Coronavirus, "La locomotiva lombarda rischia la paralisi"

Valerio De Molli, ad di Ambrosetti: "Soffrono manifattura, turismo e ristorazione: più tempo passa e più è difficile riprendersi"

Skyline Milano al tramonto

Skyline Milano al tramonto

Milano, 25 febbraii 2020 - Milano riuscirà a riprendersi, ma una situazione di blocco come quella attuale rischia di mettere ko anche una locomotiva come quella meneghina. «Sono fiducioso che ce la farà, ma dipende da quanto andrà avanti questa situazione di stallo». È il pensiero di Valerio De Molli, managing partner e amministratore delegato di The European House-Ambrosetti riguardo agli effetti economici del contagio del Covid19. Quello di Ambrosetti è il principale think tank italiano, il gruppo di esperti che ogni anno a settembre organizza a Cernobbio uno dei più importanti meeting internazionali del mondo finanziario, accademico e politico.

Quali saranno gli effetti economici concreti su Milano e la Lombardia di questa situazione?

«Il fattore dirimente è naturalmente legato alla durata della situazione di blocco. Possiamo partire da un dato: il giro d’affari legato ad attività di ristorazione, intrattenimento e shopping ammonta a quasi 600 milioni di euro a settimana nella sola Milano, e a tre volte tanto considerando l’intera Regione. Una parte di questo giro d’affari è dovuto alle spese dei cittadini del territorio, ma non dobbiamo dimenticare che Milano è, a pari con Venezia, la seconda città per visitatori in Italia, e che la Lombardia attrae il 9,1% del totale dei flussi turistici in ingresso. Inevitabilmente questi flussi sono destinati a ridursi. Se consideriamo che un turista straniero spende circa 390 euro al giorno una riduzione del 10% del numero di turisti – riduzione che sembra piuttosto ottimistica – induce una contrazione della spesa di quasi 9 milioni di euro a settimana».

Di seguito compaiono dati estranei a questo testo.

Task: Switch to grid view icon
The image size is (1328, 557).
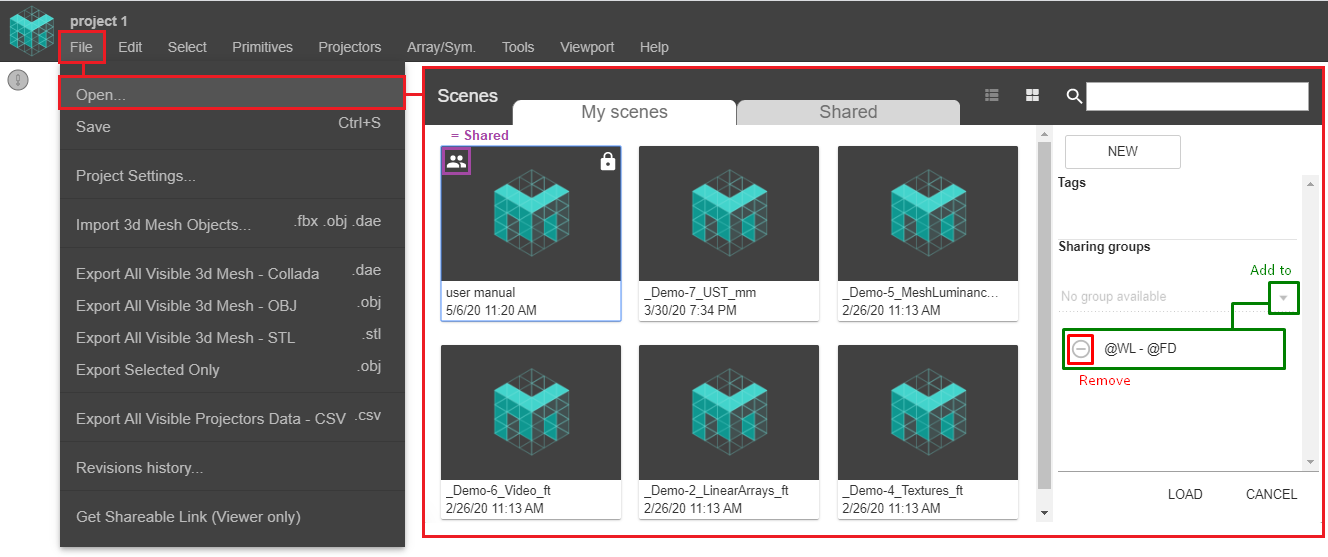Action: click(1032, 95)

Come reagiranno, più in generale, i servizi?

«È un settore che genera il 70% del valore aggiunto prodotto nella Regione e ha maggiori capacità di assorbire, nel primo periodo, questa crisi. Ormai lo smart working è così diffuso che la chiusura degli uffici non influenza l’operatività delle imprese, almeno inizialmente».

E la manifattura lombarda?

«La riduzione del commercio verso la Cina ci priva non solo di un importante sbocco, ma soprattutto di un tassello fondamentale nelle catene del valore della manifattura che si rifornisce di componentistica e materiali senza i quali non può continuare a produrre. Una riduzione dell’attività genera poi effetti a cascata sul sistema: basti pensare alla logistica e ai trasporti». In poche parole, la Lombardia riuscirà a riprendersi. «Sono convinto che l’ecosistema milanese sia solido, e possa sopportare una temporanea contrazione dell’attività economica. Certo, se questa contrazione dovesse essere più prolungata gli effetti potrebbero iniziare a manifestarsi con forza, soprattutto nel settore della ristorazione e del commercio al dettaglio. In Lombardia ci sono oltre 110mila imprese operanti nei settori dei servizi al pubblico (come bar, ristoranti e negozi) in cui lavorano oltre 700mila persone. Un prolungato stallo delle attività economiche, se non assistito da un intervento pubblico, potrebbe avere delle ripercussioni anche importanti sulla sopravvivenza degli esercizi commerciali».